Troppa saccenteria o saccenza?
da Accademia della Crusca
Troppa saccenteria o… saccenza?
Rispetto alle altre richieste che arrivano alla nostra redazione, quelle sul rapporto tra le due forme saccenteria e saccenza si caratterizzano per alcuni aspetti particolari: coprono un arco di tempo abbastanza lungo (dal 2005 a oggi) con cadenza costante e regolare (una, due all’anno), almeno all’apparenza non rientrano nei dubbi più ricorrenti e non sembrano essere l’effetto di picchi di utilizzo delle parole oggetto delle richieste, dovuti a una concentrata e martellante diffusione mediatica su specifici temi d’attualità. Ci troviamo pertanto di fronte a un problema prettamente linguistico, relativo alle modalità di formazione delle parole nel contesto dell’italiano contemporaneo così permeabile alle interferenze di varietà e registri diversi, un aspetto, come vedremo, decisamente presente anche in questo caso.
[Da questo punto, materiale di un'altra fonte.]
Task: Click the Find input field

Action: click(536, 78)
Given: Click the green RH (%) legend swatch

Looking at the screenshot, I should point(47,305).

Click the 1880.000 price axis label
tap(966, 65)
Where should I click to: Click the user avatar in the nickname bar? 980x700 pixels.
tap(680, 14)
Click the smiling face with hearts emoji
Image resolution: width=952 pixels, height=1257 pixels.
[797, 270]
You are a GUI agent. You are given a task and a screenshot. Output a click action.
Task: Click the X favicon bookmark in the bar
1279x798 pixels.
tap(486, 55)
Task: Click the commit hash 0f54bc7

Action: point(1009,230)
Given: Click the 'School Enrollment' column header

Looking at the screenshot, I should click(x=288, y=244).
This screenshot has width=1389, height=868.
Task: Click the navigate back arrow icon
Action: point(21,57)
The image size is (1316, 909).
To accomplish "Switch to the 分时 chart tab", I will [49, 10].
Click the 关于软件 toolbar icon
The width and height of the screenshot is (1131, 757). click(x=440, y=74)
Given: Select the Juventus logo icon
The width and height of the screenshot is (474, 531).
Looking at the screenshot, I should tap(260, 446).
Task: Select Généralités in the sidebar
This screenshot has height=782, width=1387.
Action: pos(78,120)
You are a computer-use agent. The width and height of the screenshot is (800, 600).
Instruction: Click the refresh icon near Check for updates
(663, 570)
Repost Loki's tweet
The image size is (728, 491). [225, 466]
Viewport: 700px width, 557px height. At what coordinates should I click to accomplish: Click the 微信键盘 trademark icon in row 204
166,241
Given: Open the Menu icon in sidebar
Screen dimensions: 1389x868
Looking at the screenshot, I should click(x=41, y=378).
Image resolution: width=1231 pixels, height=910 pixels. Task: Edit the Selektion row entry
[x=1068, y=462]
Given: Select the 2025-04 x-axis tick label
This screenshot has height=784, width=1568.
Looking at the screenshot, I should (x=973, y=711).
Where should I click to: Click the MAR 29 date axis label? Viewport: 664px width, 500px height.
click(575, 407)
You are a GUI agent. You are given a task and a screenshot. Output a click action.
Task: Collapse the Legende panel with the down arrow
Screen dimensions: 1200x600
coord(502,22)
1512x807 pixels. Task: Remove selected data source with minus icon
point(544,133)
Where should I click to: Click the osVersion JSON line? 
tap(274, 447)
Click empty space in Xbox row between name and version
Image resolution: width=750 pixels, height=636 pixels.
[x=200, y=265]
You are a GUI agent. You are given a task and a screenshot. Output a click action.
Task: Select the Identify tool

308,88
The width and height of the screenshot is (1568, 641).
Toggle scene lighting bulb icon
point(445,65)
Diciamo subito che la forma registrata in tutti i dizionari dell’uso è saccenteria con il significato di “essere saccente; ostentazione noiosa e irritante della propria erudizione, delle proprie cognizioni, spesso superficiali e, talvolta, solo presunte” (Vocabolario Treccani, ma si trovano definizioni pressoché analoghe in tutti i dizionari sincronici). Si tratta di un sostantivo derivato sulla base dell’aggettivo saccente, forma di origine meridionale derivata dal latino sap?ens -entis, participio presente del verbo sap?re ‘essere saggio’, con l’aggiunta del suffisso -eria che, nel sistema di formazione delle parole in italiano, serve anche a formare i cosiddetti nomi di qualità (cioè nomi che esprimono una qualità tipica della persona designata dalla base) che spesso assumono un valore negativo con sfumature dispregiative, come avviene ad esempio in pedanteria, diavoleria, minchioneria, spilorceria e anche nell’incipiente subdoleria, già oggetto di una scheda di Matilde Paoli pubblicata nel nostro sito.
E saccenza? Dal punto di vista della sua formazione si tratta sempre di un nome di qualità, costruito anch’esso a partire da saccente, trattato come un participio presente a cui è stato aggiunto il suffisso -(en)za, analogamente a moltissime altre parole come, arroganza (da arrogante) conoscenza (da conoscente), latitanza (da latitante), occorrenza (da occorrente), somiglianza (da somigliante) e via dicendo. Una modalità di formazione molto produttiva e del tutto regolare che, nel caso di saccenza però, produce una forma concorrente al già radicato e attestato saccenteria.
E infatti, nella registrazione lessicografica della storia della nostra lingua si trova una sporadica e debolissima traccia di saccenza: manca nel Vocabolario degli Accademici della Crusca che, fin dalla sua prima edizione del 1612, ha saccenteria (con rimando a saccente) che diventerà voce autonoma nella terza edizione del 1691, in cui troviamo anche sacciutezza senza esempi e definita semplicemente come ‘saccenteria’, per poi sparire nelle due edizioni successive; il GDLI registra saccenza come parola arcaica e letteraria con il significato di ‘consapevolezza’ e con un’unica attestazione di Guido Guinizzelli; lo stesso passo del Guinizzelli è riportato, sotto la voce smirare, nel Tommaseo-Bellini che però non accoglie a lemma saccenza. Dunque per i vocabolari dell’uso in particolare, ma anche per i principali vocabolari storici, il sostantivo saccenza risulta pressoché inesistente.